Exercise prompt
Going down the listing below, print exactly each line from the one with "[Twitter] (776, 11)" up to and including the one with "US Open 2023: Stefanos Tsitsipas claudica con el pupilo de...", and skip the rest.

Task data
··········

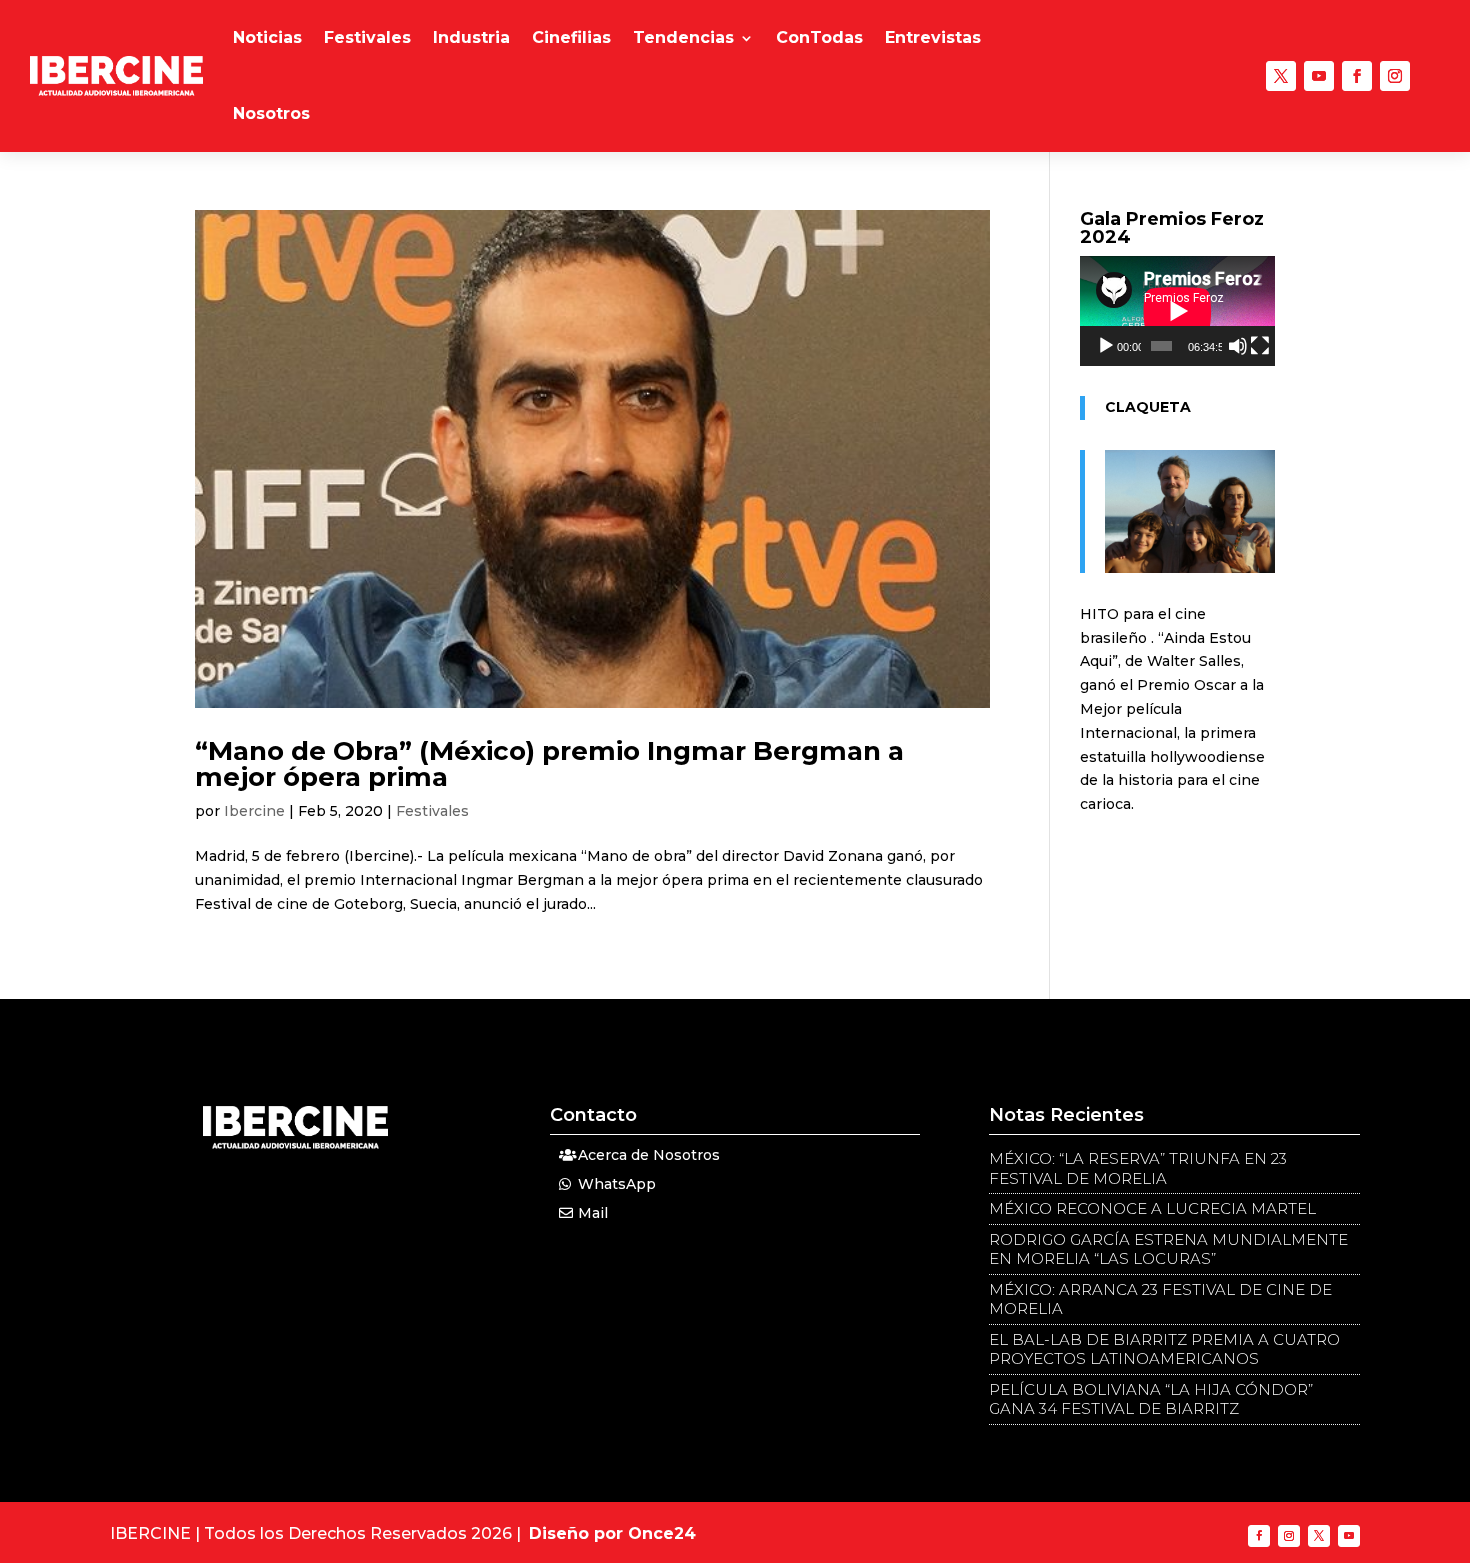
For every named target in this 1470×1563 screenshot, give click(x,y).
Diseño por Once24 (612, 1533)
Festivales (367, 37)
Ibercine (254, 811)
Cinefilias (571, 37)
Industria (471, 37)
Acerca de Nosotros (649, 1155)
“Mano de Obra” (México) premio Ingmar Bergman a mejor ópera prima (549, 764)
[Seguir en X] (1281, 76)
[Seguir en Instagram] (1395, 76)
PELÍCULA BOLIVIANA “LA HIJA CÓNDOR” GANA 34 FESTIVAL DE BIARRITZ (1151, 1399)
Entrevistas (933, 37)
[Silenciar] (1238, 346)
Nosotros (271, 113)
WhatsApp (617, 1184)
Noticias (267, 37)
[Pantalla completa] (1260, 346)
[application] (1177, 311)
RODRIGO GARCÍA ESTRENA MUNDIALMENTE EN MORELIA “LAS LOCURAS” (1168, 1249)
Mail (593, 1213)
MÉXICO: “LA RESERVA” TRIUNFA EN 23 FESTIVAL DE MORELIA (1138, 1168)
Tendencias (683, 37)
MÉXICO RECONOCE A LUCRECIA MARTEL (1152, 1208)
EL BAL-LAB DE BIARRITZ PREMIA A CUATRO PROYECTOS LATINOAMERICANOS (1164, 1349)
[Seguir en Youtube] (1319, 76)
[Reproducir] (1106, 346)
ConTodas (819, 37)
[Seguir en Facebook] (1357, 76)
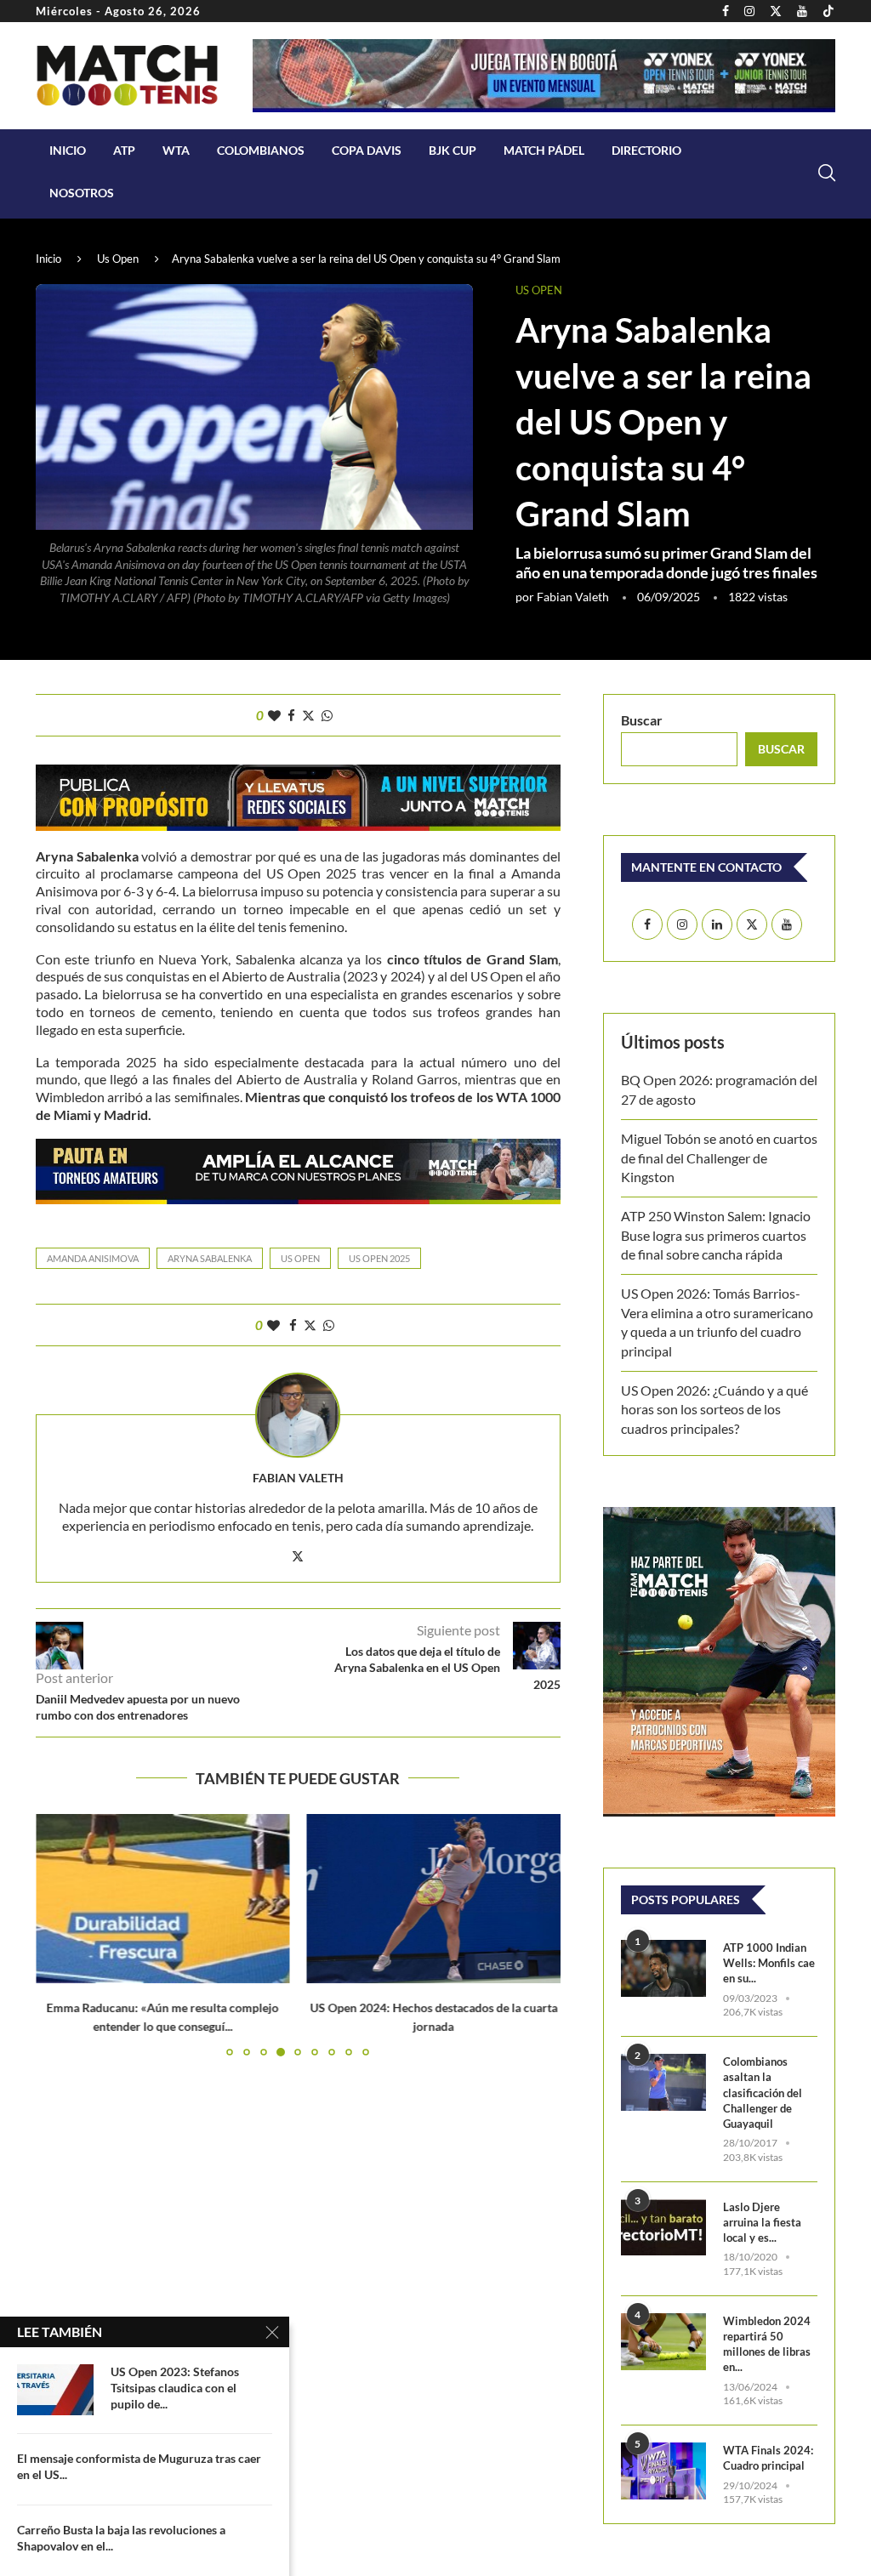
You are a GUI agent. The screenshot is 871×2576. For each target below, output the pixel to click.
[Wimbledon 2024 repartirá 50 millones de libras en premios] (663, 2341)
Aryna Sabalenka (210, 1258)
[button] (58, 1934)
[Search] (826, 172)
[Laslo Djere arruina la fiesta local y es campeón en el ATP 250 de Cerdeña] (663, 2227)
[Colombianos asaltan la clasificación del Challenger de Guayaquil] (663, 2082)
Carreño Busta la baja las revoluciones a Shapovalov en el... (121, 2537)
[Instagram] (749, 11)
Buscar (642, 720)
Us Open (118, 258)
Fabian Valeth (573, 596)
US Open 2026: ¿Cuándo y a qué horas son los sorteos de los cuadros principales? (714, 1409)
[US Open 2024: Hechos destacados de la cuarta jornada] (434, 1898)
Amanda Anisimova (93, 1258)
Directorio (646, 150)
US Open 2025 (379, 1258)
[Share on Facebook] (291, 715)
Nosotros (81, 192)
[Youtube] (802, 11)
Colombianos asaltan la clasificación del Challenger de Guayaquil (762, 2092)
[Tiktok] (828, 11)
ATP (124, 150)
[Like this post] (274, 715)
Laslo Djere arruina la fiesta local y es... (762, 2222)
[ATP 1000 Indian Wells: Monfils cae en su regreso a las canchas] (663, 1968)
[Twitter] (776, 11)
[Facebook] (725, 11)
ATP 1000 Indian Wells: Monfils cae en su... (769, 1963)
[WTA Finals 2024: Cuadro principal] (663, 2470)
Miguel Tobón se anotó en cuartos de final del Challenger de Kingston (719, 1157)
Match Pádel (544, 150)
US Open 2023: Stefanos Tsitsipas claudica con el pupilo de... (175, 2387)
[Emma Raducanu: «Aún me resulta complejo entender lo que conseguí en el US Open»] (163, 1898)
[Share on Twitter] (308, 715)
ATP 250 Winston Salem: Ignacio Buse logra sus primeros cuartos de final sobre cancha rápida (716, 1235)
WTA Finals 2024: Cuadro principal (768, 2457)
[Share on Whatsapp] (327, 715)
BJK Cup (452, 150)
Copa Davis (366, 150)
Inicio (67, 150)
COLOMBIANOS (261, 150)
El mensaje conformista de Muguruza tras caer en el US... (139, 2466)
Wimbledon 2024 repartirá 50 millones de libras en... (767, 2344)
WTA (176, 150)
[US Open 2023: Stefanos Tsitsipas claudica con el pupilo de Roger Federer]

··········

Your response
[Twitter] (776, 11)
[Facebook] (725, 11)
ATP 1000 Indian Wells: Monfils cae en su... (769, 1963)
[WTA Finals 2024: Cuadro principal] (663, 2470)
Miguel Tobón se anotó en cuartos de final del Challenger de Kingston (719, 1157)
Match Pádel (544, 150)
US Open 2023: Stefanos Tsitsipas claudica con el pupilo de... (175, 2387)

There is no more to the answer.